Train your own speech recognition model…
…and apply it to a real-world robot!
Have you ever heard of Roboy? He is an anthropomimetic robot (a robot that is going to be as good as the human body) and one of the most fascinating research projects at the Technical University of Munich.
As part of Roboy’s lab course during the last six months, we’ve developed in a team of three, a framework to not only train top-notch speech recognition models but also nicely compare them among each other and apply ASR (automatic speech recognition) models in a robotics system with ROS.
This article is about Sonosco framework, that can be found on this Github repository.
What is the most important thing when training any deep speech recognition model or any other statistical model for that matter? It definitely is the data!
So the first thing you need to do is collect data by either combining different publicly available datasets or recording it yourself. (Yes, you heard that right…. And you know what? We help you with that!)
With Sonosco you can download and catalogue (i.e. create manifest files) many publicly available data sets with one function call. You can also use our web app to acquire more data yourself (more on that later).
If you already have data prepared (i.e. audio files and respective transcripts) Sonosco helps you to prepare it for training, check our documentation to see how this is done.
Start training locally….
Now comes the fun part! For model training Sonosco comes with some predefined PyTorch modules for Listen Attend Spell, DeepSpeech2 and a Sequence-to-Sequence model with Time-depth-separable convolutions.
The best part about Sonosco is, that you can train your model in less than 20 lines of code!! (Yes, you heard that correctly)
For this, we created a nice and extensible training process.
The training process consists of an experiment that allows you to keep track of provenance, a model trainer, that takes care of all the training and validation process. The model trainer also computes metrics and applies callbacks, i.e. arbitrary code like learning rate reduction or tensor board logging.
Here you see a code snippet on how to train the LAS model in less than 20 lines of code:
Full example in Jupyter Notebook here: https://github.com/Roboy/sonosco/blob/master/demo/demo.ipynb
Maybe you noticed the serialiser and deserialiser?! This is an awesome feature that lets you save the complete state of your training and …
…continue training on the cloud
or on any other computer, from exactly the same point where it was stopped. Basically, our own serializer is capable of saving not only the model weights (like PyTorch does) but it can save the whole model trainer with all its parameters. This allows you to start the training locally, see how it goes, and then continue training on powerful machines in the cloud. And later load the serialized model into our inference pipeline.
If you want to try it out yourself, see the documentation.
Sonosco makes inference much easier providing Websocket and ROS integration. Websocket interface was created with Flask-SocketIO and you can check out the implementation here. On top of it we’ve built a frontend with Vue.js which allows you to compare models as shown below.

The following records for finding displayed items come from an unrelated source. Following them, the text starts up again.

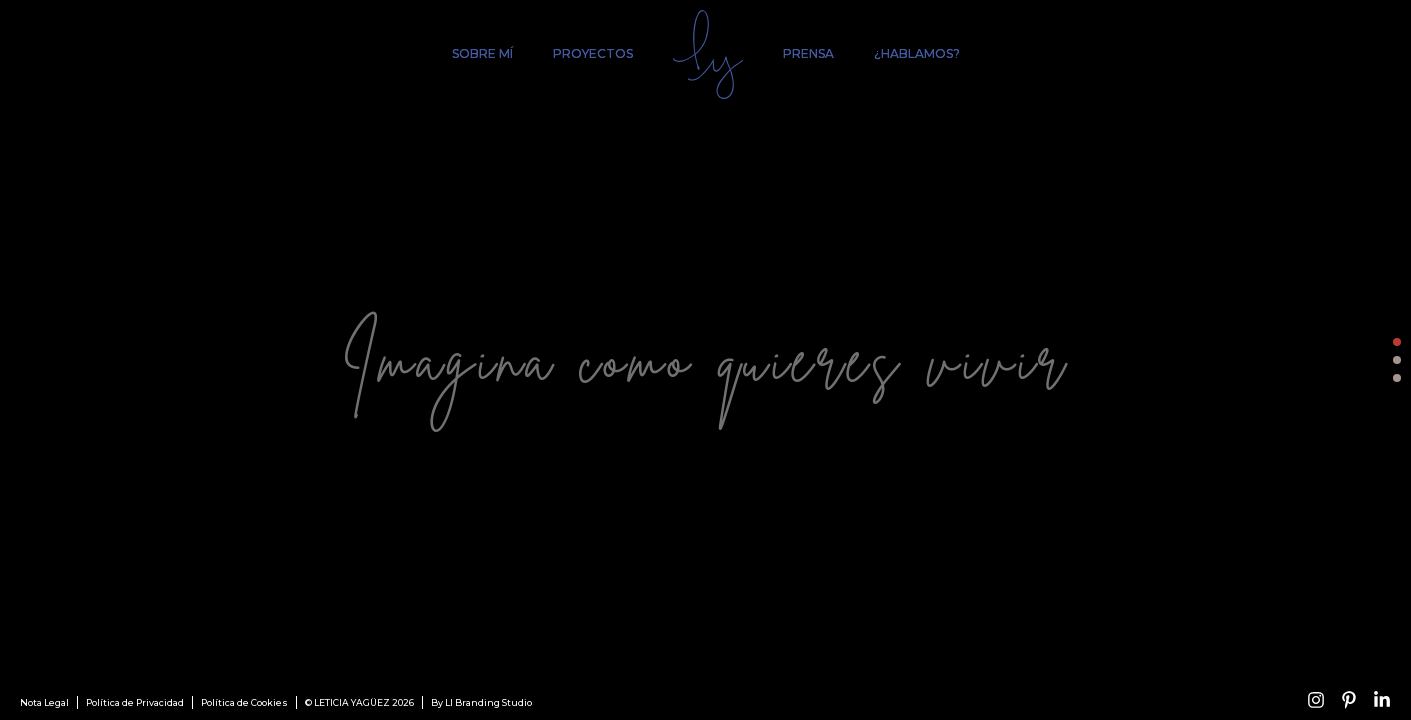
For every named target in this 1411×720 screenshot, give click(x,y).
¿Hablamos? (917, 53)
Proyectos (593, 53)
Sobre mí (482, 53)
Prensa (808, 53)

You can find in our quick start tutorial how to start the transcription server in a docker container. However, for running it locally, you should:
- Clone the repo
git clone https://github.com/Roboy/sonosco.git
2. Install Sonosco and all its dependencies by running
pip install -e .
3. Build the frontend
# Change working directory
cd server/frontend# Install node-modules
npm install# Build frontend
npm run build
Inside of the server directory, you should now see a dist folder which should contain the bundled Vue.js code. After this, you should be able to run the Flask backend by simply executing
inside of the server directory. It will automatically serve the newly built frontend on localhost:5000.
Of course, our frontend is just one of many applications that can be built on top of this REST and WebSocket interfaces. Beyond this, we also offer ROS integration (in case you’re working on a robotics project such as Roboy).
A few words about our transcription server...
You remember, we said something about model comparison and collecting your own data? For this, Sonosco comes with a super intuitive transcription server, that lets you compare your freshly trained models among each other.
You can transcribe your own voice, compare the transcriptions and when you correct it and click on “improve”, the audio with its transcription is saved to your computer, so you can easily collect your own test data.
Model, models, models, models…
Most of the Github repositories that we’ve encountered had either no trained models which could be readily downloaded and used or they were only trained one of the publicly available datasets.
We were willing to change this situation and make ASR more easily available to the open-source community. With this in mind, we took many different publicly available datasets and combined them into ~3000 hours of speech and text. This dataset was then used to train DeepSpeech2 and LAS, which we then released here! Yes, you heard me right, these models are available for your own use for free. So don’t wait and grab them as fast as you can while they are still there. We are most proud about the LAS model which achieved a CER (Character Error Rate) of 5.3 on our validation dataset.
These models are automatically downloaded and made available on our Transcription server when you follow these steps.
Check out our documentation to find out more about this project. And if you’re really interested to check out the code itself. If you have any questions, you ask questions in the comments or open issues in the Sonosco repository.
For the future, we envision a general framework for speech, that not only includes speech recognition, but also speech synthesis.
Dealing with the speech in machine learning is currently one of the most exciting topics and we believe that Roboy will be a big part of it!
Thanks to the whole Roboy Team, especially Vagram Aiirian and Rafael Hostettler, for enabling us to work on this topic.